Table 1: Recent TPC-E Score Highlights

 

This shows that four-socket Broadwell-EX systems scale relatively well compared to older Xeon E7 processor families, meaning that the drop in single-threaded performance compared to equivalent two-socket Xeon E5 processor families is not as large as it used to be. There is still a gap though, which means that you are losing some scalability as you make the jump from a two-socket system to a four-socket system. If you can split your workload across two database servers, you would be better off to have two, two-socket servers rather than one, four-socket server.
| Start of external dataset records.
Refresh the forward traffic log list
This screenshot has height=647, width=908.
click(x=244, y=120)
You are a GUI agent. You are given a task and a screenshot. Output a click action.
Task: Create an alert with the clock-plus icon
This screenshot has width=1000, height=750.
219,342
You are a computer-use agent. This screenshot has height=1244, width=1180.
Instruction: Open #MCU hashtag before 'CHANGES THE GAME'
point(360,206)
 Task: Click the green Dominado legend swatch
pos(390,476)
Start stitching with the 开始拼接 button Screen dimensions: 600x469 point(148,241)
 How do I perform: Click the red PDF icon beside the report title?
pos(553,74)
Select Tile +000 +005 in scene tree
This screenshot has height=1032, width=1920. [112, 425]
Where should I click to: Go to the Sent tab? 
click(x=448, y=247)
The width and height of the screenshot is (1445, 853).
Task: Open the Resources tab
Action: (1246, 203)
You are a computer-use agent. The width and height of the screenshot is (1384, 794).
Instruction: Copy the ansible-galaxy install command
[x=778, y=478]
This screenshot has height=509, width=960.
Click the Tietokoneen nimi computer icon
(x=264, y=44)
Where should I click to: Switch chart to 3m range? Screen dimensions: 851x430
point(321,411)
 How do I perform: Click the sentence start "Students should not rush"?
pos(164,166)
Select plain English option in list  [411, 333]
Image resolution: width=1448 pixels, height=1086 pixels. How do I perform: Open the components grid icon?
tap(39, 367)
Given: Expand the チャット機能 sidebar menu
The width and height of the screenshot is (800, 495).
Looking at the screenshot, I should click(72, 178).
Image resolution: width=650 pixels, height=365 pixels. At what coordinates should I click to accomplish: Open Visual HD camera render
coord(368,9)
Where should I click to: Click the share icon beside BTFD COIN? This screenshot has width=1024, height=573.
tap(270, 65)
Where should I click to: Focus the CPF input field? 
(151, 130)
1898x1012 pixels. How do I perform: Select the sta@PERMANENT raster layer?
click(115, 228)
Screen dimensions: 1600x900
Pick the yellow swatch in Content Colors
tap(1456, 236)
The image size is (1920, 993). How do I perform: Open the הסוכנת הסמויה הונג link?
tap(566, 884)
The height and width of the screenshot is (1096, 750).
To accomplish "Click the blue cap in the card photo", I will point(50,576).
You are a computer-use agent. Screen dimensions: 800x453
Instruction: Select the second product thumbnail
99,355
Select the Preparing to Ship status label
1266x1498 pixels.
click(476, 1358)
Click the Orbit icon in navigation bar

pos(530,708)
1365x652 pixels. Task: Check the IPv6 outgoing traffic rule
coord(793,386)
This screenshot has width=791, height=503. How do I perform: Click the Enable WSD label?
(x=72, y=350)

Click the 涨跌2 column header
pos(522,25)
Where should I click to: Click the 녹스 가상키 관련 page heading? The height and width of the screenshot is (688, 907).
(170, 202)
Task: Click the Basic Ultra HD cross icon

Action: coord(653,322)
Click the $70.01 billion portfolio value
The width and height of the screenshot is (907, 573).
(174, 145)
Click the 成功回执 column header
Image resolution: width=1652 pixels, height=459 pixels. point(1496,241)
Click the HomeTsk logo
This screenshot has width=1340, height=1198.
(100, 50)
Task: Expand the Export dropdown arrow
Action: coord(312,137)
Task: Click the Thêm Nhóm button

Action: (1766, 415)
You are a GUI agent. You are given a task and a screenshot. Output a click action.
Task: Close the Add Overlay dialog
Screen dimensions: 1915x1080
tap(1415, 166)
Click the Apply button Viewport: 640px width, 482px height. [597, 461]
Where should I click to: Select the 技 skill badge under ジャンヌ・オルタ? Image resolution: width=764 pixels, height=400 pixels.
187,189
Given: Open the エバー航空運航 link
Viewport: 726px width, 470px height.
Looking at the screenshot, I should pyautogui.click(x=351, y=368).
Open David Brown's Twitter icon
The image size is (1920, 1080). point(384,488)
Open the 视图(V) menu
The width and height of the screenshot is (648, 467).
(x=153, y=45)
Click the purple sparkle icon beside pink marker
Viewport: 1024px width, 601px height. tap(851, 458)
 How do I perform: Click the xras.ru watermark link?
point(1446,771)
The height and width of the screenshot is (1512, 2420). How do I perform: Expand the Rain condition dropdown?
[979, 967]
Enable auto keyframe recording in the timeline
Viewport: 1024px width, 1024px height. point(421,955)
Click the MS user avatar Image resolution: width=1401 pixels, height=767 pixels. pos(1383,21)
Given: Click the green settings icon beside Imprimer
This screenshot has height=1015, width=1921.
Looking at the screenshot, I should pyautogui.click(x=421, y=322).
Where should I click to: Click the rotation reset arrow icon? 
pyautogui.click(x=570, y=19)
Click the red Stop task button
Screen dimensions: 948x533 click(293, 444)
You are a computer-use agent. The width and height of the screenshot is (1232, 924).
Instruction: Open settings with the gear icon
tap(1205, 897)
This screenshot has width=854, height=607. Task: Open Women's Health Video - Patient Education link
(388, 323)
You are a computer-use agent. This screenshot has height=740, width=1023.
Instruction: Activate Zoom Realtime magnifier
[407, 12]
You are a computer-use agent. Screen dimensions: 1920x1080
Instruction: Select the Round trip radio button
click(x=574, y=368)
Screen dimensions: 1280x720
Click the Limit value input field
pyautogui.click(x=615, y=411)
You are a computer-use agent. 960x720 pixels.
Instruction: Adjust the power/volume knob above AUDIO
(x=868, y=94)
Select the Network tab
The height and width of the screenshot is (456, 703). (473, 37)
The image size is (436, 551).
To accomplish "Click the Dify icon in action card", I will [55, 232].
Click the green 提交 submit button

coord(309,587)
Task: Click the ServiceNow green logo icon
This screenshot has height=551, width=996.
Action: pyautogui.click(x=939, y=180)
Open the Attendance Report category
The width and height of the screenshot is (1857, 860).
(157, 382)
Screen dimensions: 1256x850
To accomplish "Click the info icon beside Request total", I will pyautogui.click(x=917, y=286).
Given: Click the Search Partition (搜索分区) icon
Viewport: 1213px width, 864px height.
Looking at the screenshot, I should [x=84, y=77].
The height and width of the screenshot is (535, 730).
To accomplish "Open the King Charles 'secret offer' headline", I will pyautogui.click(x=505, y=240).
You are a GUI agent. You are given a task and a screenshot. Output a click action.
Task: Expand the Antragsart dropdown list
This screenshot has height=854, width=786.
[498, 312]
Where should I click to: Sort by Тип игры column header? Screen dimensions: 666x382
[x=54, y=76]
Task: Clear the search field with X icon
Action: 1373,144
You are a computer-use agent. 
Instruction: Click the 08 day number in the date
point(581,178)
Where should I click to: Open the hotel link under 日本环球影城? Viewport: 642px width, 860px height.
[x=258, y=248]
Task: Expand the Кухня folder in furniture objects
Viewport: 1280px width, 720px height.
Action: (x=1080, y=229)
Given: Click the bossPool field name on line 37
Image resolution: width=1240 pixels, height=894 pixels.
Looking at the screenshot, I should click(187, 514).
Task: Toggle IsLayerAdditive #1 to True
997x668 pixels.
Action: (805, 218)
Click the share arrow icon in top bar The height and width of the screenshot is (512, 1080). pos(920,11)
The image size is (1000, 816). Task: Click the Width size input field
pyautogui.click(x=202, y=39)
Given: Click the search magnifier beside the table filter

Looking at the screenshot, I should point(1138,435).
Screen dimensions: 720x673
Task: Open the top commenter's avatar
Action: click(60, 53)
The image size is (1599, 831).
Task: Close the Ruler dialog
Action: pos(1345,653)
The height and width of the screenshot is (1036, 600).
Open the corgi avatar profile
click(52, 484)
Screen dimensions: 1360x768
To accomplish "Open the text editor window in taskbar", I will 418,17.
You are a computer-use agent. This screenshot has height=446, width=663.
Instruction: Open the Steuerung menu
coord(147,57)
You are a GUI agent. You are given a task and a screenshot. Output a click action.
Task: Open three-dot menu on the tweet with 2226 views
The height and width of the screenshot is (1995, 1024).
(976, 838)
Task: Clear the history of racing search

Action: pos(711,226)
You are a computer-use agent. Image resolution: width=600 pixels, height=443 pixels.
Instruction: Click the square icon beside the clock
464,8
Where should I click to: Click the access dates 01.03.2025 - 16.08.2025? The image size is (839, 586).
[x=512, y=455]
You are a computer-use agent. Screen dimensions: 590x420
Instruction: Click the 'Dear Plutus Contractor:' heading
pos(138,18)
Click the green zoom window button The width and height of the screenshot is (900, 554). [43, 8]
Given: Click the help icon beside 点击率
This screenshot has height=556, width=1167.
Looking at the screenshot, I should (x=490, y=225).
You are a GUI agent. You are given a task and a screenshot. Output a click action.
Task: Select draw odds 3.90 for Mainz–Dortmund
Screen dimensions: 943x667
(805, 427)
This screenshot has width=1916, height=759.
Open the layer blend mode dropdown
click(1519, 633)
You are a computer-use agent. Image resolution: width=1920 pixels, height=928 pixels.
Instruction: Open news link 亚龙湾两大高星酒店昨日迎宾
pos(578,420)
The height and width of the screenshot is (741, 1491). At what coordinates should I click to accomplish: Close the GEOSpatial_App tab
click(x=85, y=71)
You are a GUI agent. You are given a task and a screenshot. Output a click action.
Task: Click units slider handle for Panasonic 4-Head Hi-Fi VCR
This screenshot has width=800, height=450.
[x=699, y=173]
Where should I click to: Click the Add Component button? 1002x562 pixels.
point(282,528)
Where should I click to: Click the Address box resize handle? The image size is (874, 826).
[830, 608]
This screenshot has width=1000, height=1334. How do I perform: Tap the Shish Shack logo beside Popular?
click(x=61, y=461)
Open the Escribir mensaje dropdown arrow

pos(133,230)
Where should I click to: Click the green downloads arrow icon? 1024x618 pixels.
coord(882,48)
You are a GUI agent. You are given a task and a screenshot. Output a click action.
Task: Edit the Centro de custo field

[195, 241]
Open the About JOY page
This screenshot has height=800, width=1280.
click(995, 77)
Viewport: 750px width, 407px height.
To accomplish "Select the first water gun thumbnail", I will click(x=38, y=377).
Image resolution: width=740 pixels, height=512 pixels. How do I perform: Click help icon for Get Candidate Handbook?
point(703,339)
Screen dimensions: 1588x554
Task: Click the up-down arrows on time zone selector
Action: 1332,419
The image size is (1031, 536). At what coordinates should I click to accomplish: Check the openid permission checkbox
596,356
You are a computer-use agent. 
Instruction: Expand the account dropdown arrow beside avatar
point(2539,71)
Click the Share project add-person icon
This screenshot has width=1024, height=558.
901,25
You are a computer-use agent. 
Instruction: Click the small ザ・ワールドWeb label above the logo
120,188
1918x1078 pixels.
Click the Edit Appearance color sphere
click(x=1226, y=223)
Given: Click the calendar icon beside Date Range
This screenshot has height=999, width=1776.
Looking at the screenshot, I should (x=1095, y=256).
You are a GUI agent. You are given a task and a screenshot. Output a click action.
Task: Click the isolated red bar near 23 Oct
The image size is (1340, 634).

You would have more total processor capacity, better single-threaded performance, more PCIe expansion slots and lower SQL Server license costs.

An even better alternative for most people would be to use a lower core count, “frequency optimized” processor, instead of the flagship processor. For example, if you used the eight-core, 3.2 GHz Intel Xeon E5-2667 v4 processor in a two-socket server, you would get the estimated results shown in Table 2.

 

System Processor Raw Score Total Cores Score/Core
Estimated Two-Socket System E5-2667 v4 2611.91 16 163.24

Table 2: Estimated TPC-E Results

If you had four, two-socket systems with the eight-core, 3.2 GHz Intel Xeon E5-2667 v4 processor, instead of one, four-socket system with the 24-core 2.2 GHz Intel Xeon E7-8890 v4 processor, you would have about 15.2% more total processor capacity, about 72.9% better single-threaded performance, and a 33.3% lower SQL Server 2016 licensing cost (which would be about $227K in license savings). You would have the same total memory capacity, and more than three times the number of PCIe slots.